Technology may sit at the heart of digital transformation, but people are the ones at the heart of your business. Organizations who invest in their teams receive better work in return—better quality, better ideas, better service to customers and so on. Lack of employee engagement is a well-documented issue in the general workplace, which means your digital transformation efforts will flounder without engaged and knowledgeable employees. Unfortunately, this process does not just happen with foosball tables and endless free snacks. Employees want the opportunity to do interesting and meaningful work—and as an employer, it is your job to make their work fruitful and possible. Outsourcing non-core activities, such as using the cloud rather than building out your own infrastructure and services, and automating time-consuming tasks, such as vulnerability testing, let your teams focus on work that has a more direct link to valued business outcomes.
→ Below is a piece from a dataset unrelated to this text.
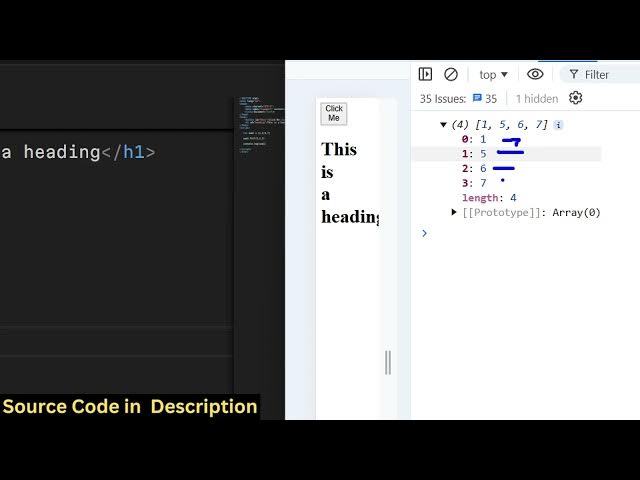Click the '1 hidden' messages label

point(537,99)
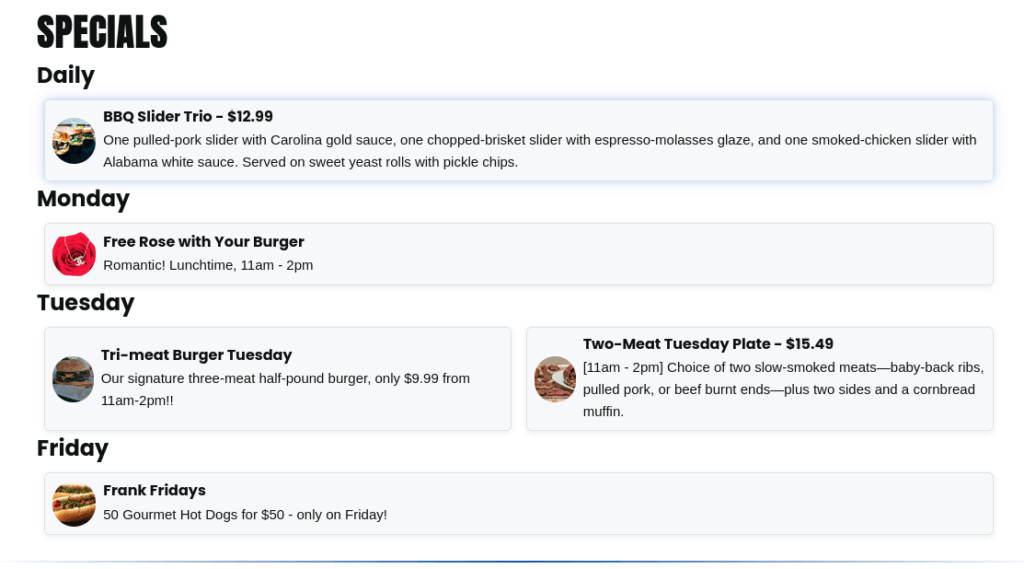
Task: Click the BBQ Slider Trio thumbnail image
Action: 74,140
4. Drive operational innovation.

New isn’t always better, which is why successful digital transformation requires companies to enable and support truly innovative thinking throughout the organization. Innovation is a natural part of digital transformation. But innovation isn’t just about products and services—not every employee is an inventor in that sense. Teams must innovate their thinking and their operational plans and processes. As organizations adopt continuous integration and continuous delivery (CI/CD) of their software, code and application security approaches must be unified and automated across the entire development and delivery pipeline.

5. Design for rapid—and secure—change.

Digital transformation simply cannot happen without change—but that alone can be excruciatingly hard. Organizations need to provide the tools and environment for employees to embrace change. Digital transformation demands agility, which is why many organizations are moving toward a microservices architecture. Applications are shifting from monolithic to modular using fine-grained services and lightweight protocols. You can adopt a microservice from anywhere to address a specific requirement, enabling rapid development, testing, deployment—and yes, change. Security testing and remediation across a microservices architecture can’t be a bottleneck; organizations need to automate application and infrastructure vulnerability testing.

6. Enable effective leadership.

These pillars aren’t managed on their own; they require proactive leadership to keep teams aligned and momentum moving forward. The most capable leaders are proactive, identifying issues coming down the pipeline and addressing those challenges swiftly and effectively. This requires visibility. For organizations to manage their IT risk, leaders must understand their software and infrastructure security and compliance posture at any given moment, and they need to identify the business impact of risk mitigation and remediation efforts.

Arm Your Teams for Successful Digital Transformation

Digital transformation requires a significant organizational effort, and IT risk management is just one component of this complex undertaking. Adopting a digital transformation framework, like the one outlined here, works to successfully align everyone and their different functions, whatever they may be. When it comes to security and compliance, executing on the framework requires arming your teams with resources—tools, processes, support, etc.—to easily and consistently orchestrate and manage risk across the organization.